Un problema de derechos humanos
La comunicación es una necesidad humana básica e innata y los humanos tenemos una capacidad innata para comprender y expresar el lenguaje. La suposición de que las personas con autismo severo tienen un pensamiento deteriorado ha resultado en la subestimación de las verdaderas habilidades de miles de individuos, falta de oportunidades educativas adecuadas, aislamiento, soledad, aburrimiento, frustración, desesperanza y una vida de trampas dentro del propio cuerpo . Este precio es demasiado alto.
Mis recomendaciones son muchas La primera es dejar de suponer que uno sabe lo que hay en la mente de una persona con autismo severo simplemente por lo que muestra externamente. Mi afuera no es mi presentación más halagadora debido a mis extraños movimientos y comportamientos, pero creo que soy una persona inteligente que merece oportunidades en la vida. Los educadores y muchos profesionales con los que trabajé antes de poder escribir estaban limitados por las bajas expectativas de sus alumnos. Aplicando las mismas palabras que utilizaron para describir a sus estudiantes, se mostraron resistentes a las nuevas ideas, resistentes al cambio y rígidas y concretas al visualizar la posibilidad de que sus estudiantes tengan un mayor potencial.

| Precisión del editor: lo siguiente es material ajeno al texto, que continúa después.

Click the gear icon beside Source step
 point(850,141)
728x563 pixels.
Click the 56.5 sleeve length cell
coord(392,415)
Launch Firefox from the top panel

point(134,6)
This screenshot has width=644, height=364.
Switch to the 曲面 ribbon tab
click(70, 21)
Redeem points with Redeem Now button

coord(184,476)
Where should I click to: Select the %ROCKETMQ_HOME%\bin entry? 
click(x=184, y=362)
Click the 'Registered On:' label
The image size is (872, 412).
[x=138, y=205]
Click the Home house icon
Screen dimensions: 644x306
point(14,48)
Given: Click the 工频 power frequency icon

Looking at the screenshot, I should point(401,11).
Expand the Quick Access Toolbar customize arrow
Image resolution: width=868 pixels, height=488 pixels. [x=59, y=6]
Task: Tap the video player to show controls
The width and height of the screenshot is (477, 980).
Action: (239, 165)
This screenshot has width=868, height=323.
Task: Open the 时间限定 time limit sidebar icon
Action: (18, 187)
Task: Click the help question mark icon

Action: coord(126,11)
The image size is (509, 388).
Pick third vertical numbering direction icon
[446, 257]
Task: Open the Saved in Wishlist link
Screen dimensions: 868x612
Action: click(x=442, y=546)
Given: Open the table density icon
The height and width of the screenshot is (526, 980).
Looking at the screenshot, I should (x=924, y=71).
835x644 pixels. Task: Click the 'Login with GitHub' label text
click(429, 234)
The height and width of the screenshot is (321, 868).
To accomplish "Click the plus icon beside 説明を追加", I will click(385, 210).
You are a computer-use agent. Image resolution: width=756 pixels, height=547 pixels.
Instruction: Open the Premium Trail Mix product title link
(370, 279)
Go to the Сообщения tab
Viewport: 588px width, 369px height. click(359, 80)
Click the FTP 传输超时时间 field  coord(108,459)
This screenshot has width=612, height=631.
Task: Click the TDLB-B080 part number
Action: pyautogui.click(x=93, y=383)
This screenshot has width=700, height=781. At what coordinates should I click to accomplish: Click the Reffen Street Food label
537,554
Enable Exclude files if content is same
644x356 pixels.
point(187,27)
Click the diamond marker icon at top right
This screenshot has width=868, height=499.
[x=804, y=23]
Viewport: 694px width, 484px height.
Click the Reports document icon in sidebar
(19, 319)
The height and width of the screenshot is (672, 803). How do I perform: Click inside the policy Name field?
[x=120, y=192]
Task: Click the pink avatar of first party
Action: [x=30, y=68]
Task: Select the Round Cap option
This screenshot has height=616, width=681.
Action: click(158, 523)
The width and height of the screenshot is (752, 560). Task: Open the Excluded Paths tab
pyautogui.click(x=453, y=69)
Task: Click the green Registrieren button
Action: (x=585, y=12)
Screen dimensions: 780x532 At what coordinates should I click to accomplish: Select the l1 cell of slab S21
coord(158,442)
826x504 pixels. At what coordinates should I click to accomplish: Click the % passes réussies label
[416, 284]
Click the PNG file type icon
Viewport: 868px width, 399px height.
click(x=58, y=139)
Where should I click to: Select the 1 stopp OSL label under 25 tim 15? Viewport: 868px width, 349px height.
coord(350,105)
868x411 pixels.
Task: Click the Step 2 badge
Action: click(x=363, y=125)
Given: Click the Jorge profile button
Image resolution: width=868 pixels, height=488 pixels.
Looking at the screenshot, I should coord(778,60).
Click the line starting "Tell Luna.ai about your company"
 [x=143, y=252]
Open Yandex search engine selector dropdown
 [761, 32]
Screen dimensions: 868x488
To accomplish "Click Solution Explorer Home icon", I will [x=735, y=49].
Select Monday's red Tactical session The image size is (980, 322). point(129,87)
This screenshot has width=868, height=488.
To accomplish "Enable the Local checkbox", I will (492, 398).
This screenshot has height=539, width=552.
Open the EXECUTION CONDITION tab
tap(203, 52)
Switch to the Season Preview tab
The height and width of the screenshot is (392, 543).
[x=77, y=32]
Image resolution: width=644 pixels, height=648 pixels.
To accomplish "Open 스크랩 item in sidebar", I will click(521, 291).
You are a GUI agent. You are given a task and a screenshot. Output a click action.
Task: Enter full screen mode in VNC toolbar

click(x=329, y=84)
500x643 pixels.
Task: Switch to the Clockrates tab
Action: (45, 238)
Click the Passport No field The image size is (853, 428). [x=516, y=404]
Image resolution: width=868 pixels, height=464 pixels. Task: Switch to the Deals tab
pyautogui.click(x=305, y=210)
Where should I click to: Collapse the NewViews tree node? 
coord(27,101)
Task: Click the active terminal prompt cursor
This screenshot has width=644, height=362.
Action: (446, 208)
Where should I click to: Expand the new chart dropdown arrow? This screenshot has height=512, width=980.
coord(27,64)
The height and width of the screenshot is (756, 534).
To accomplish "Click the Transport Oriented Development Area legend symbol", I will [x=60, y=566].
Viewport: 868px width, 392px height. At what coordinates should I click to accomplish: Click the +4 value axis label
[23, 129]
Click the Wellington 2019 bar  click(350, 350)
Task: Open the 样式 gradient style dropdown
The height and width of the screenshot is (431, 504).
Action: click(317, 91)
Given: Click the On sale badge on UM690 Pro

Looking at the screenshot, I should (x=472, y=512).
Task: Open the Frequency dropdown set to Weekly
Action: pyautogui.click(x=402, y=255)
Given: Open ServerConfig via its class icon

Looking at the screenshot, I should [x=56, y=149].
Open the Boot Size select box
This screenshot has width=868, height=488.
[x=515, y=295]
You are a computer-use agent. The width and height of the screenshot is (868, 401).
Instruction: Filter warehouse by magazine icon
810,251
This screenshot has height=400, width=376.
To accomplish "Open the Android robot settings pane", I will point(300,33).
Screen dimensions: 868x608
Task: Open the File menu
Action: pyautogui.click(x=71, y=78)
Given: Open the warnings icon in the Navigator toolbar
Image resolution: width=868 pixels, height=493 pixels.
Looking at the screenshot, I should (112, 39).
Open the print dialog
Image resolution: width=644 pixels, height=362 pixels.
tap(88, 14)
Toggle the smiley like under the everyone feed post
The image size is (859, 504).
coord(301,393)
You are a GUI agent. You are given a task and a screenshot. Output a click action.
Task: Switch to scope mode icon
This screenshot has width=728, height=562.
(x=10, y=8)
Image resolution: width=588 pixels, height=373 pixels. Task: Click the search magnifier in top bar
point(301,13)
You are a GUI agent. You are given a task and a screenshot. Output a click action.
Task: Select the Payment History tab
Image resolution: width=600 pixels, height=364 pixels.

En mi libro ( Kedar 2012 ), escribí sobre cómo me hubiera gustado que me hubieran enseñado cuando era joven. Aquí están mis recomendaciones
Dar a las personas con autismo el beneficio de la duda.
Háblales normalmente.
Enseñe lecciones de nivel de grado en la escuela.
Trabaja en la aptitud física real temprano. Necesitamos entrenadores de fitness inteligentes más que columpios.
Mire a las personas que han enseñado con éxito a teclear a personas severamente autistas. ¿Sus estudiantes progresan y se vuelven cada vez más independientes en su comunicación? ¿Esto no demuestra algo que valga la pena explorar?
Finalmente, escuche a las personas con autismo que han roto su silencio para poder describir sus experiencias. Ofrecemos ideas desde adentro. Esto es valioso porque nuestro exterior engaña y las teorías pueden desviarse como resultado.

Referencias

Kedar, I. (2012). Ido en Autismland: escalar de la prisión silenciosa del autismo . Charleston, SC, Sharon Kedar (25 de octubre de 2012).